Task -> Copy, word for word, the lines of the listing below from the line with "Focus the Value text area" up to and including the line with "Given: Click the". Drop the pictures.

++++++++++

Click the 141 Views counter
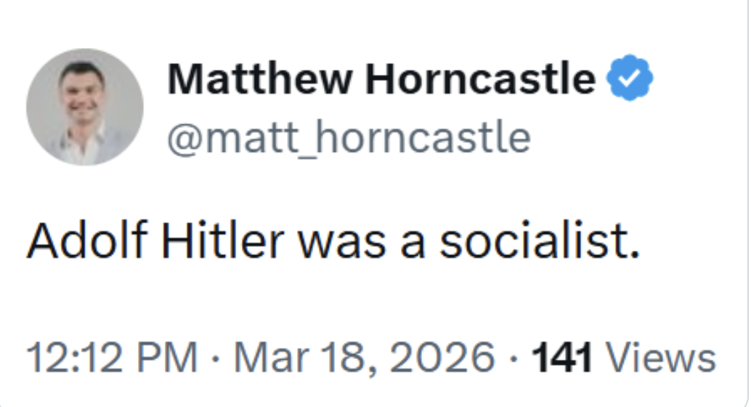 click(624, 358)
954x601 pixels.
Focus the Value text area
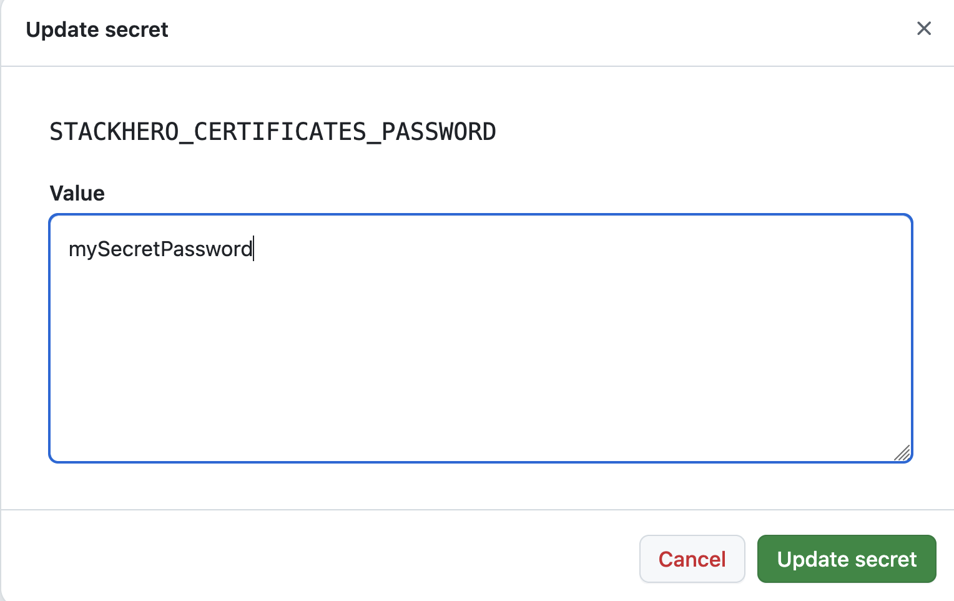[x=481, y=338]
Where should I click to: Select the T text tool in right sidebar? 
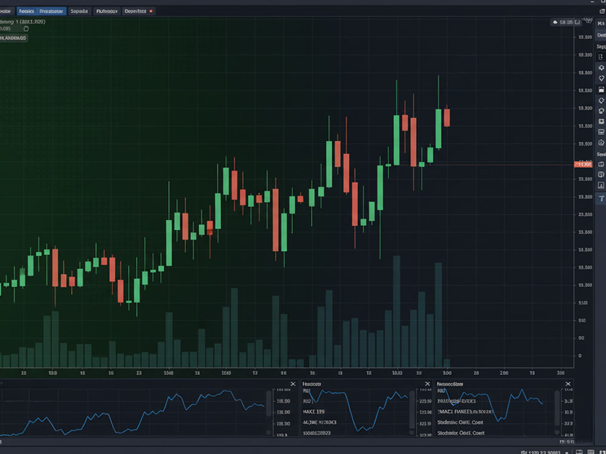601,199
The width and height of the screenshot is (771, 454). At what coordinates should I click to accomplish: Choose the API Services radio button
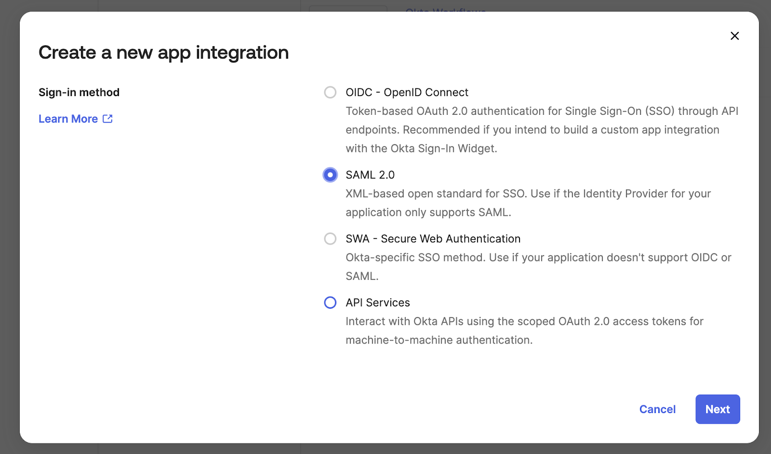click(x=330, y=303)
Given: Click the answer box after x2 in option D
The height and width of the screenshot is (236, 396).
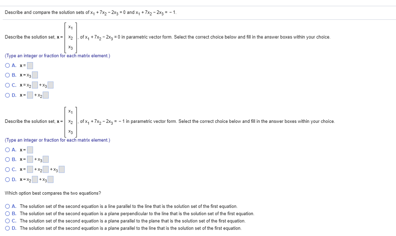Looking at the screenshot, I should (x=45, y=95).
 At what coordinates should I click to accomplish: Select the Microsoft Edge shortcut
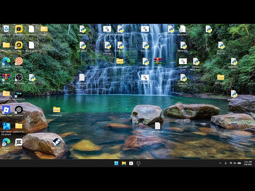(x=6, y=64)
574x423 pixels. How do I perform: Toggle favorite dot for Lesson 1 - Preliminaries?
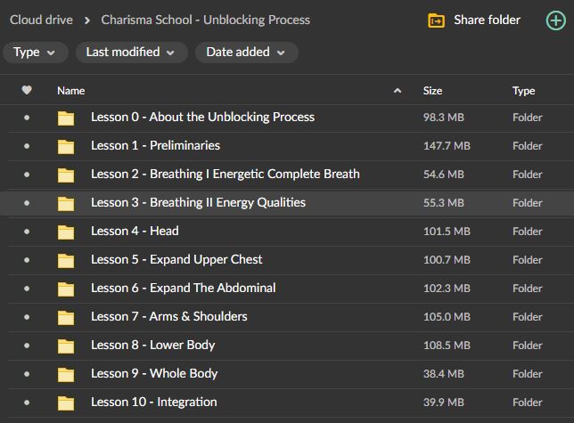(27, 146)
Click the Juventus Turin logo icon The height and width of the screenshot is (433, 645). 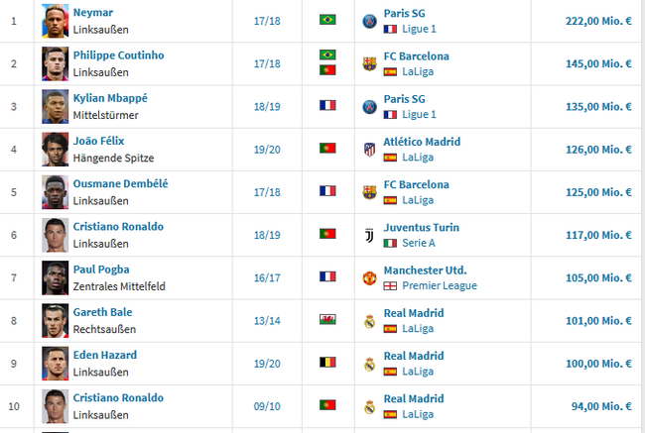(x=369, y=235)
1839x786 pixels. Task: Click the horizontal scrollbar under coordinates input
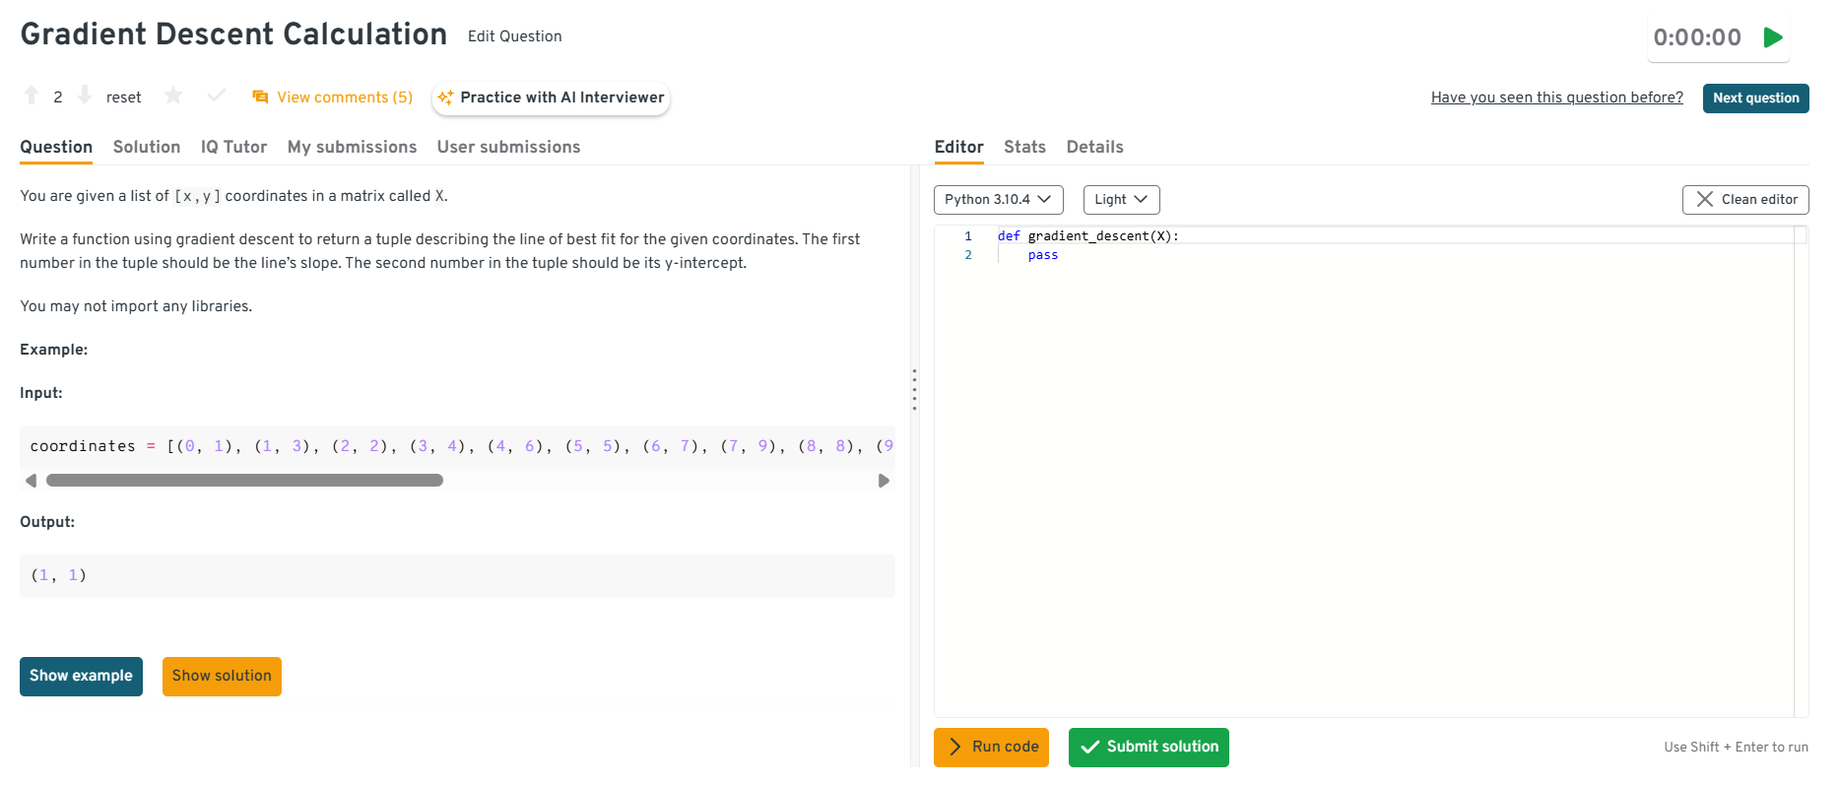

++++++++++

Output below ->
Focus the Value text area
[x=481, y=338]
Where should I click to: Select the T text tool in right sidebar? 
601,199
The width and height of the screenshot is (771, 454). At what coordinates should I click to accomplish: Choose the API Services radio button
click(x=330, y=303)
Given: Click the answer box after x2 in option D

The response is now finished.